● WORK TO DO
Starting with the line with "Close the CharStreamDemo2 run tab" and going on through the line with "to the Ansicht", write those lines out again with "Viewport" changed to "Window" and everything else left as it is. Give only those lines, and leave the pictures out.

● RECORDS SUPPLIED
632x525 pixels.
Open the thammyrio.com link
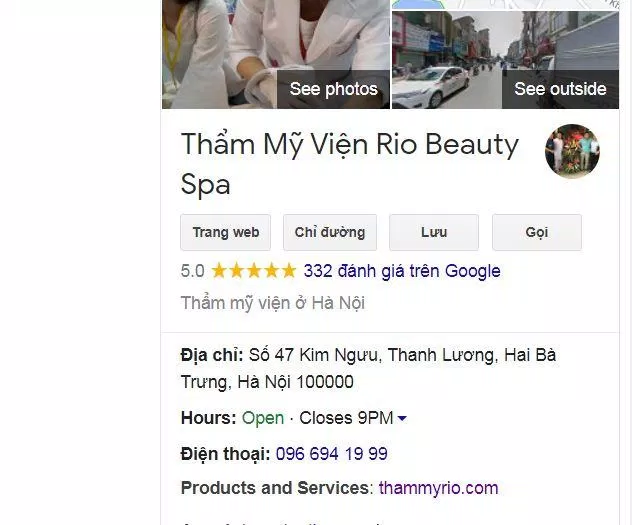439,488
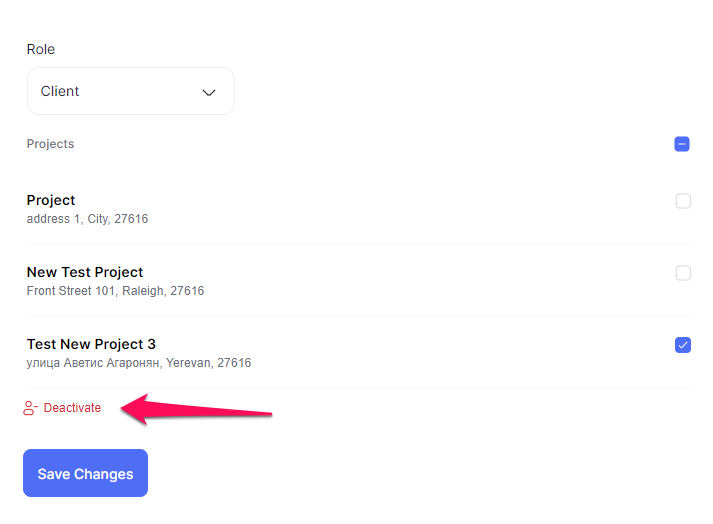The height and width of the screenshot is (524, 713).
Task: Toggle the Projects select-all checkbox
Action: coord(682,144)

--

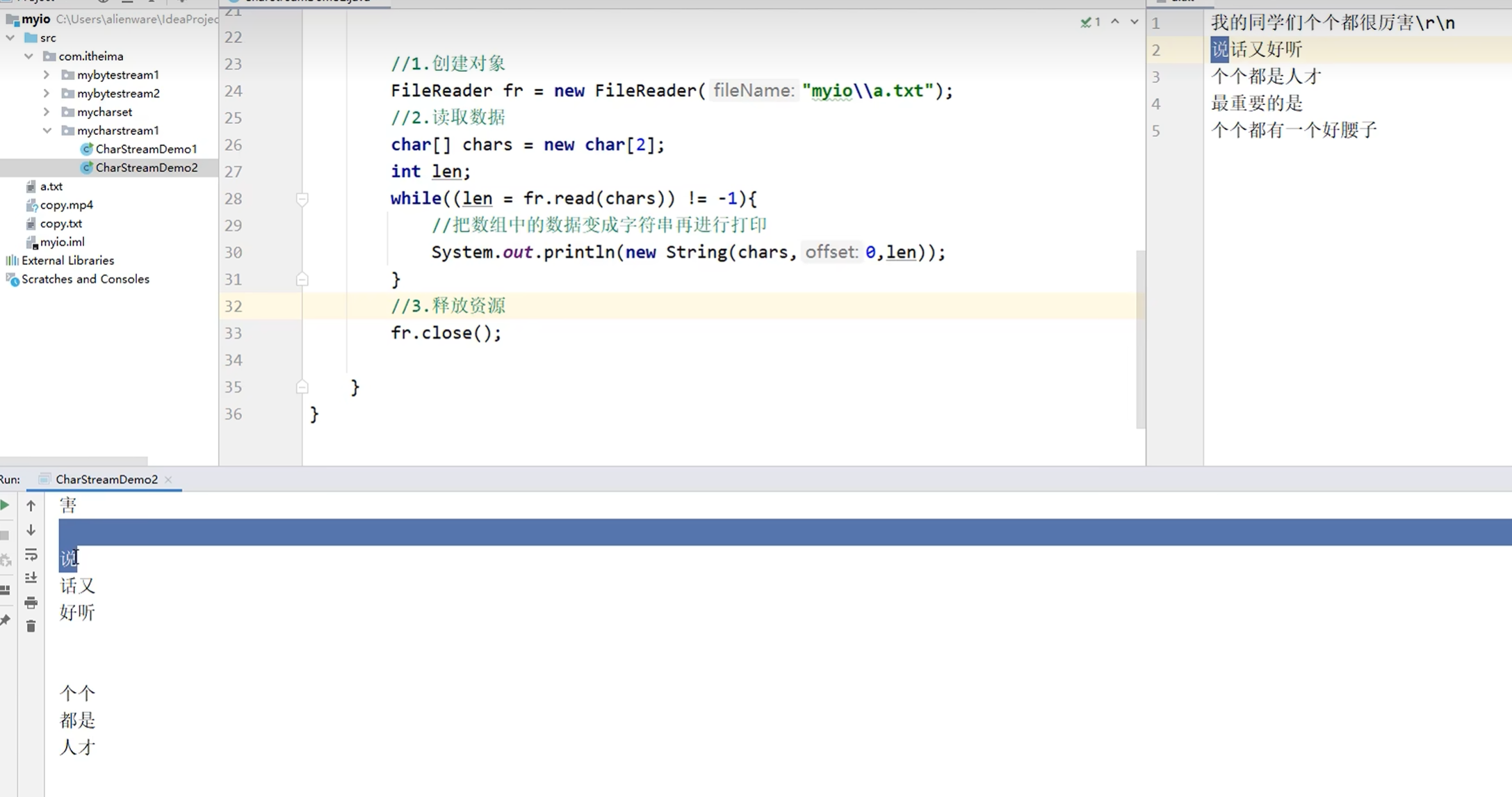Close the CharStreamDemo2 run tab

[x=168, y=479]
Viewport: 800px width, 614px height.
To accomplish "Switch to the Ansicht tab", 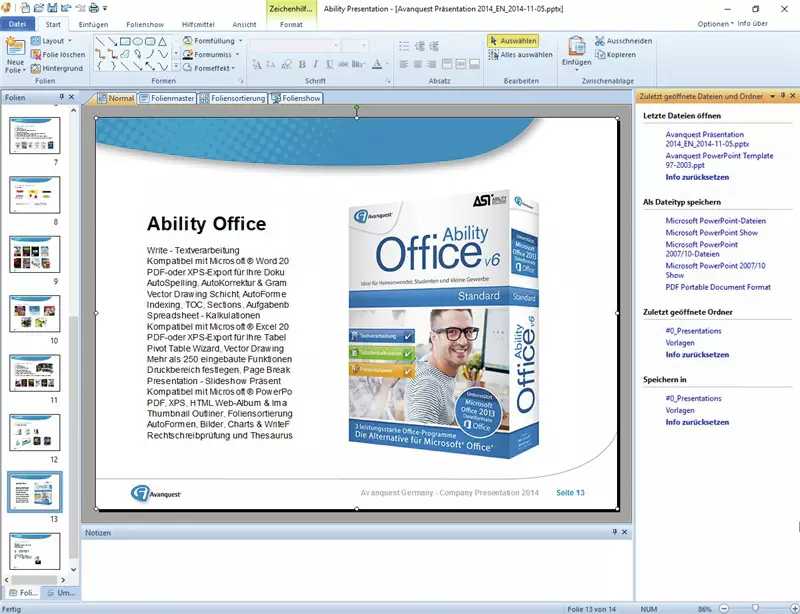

● TASK RESPONSE
Close the CharStreamDemo2 run tab

[x=168, y=479]
Window: 800px width, 614px height.
To accomplish "Switch to the Ansicht tab", 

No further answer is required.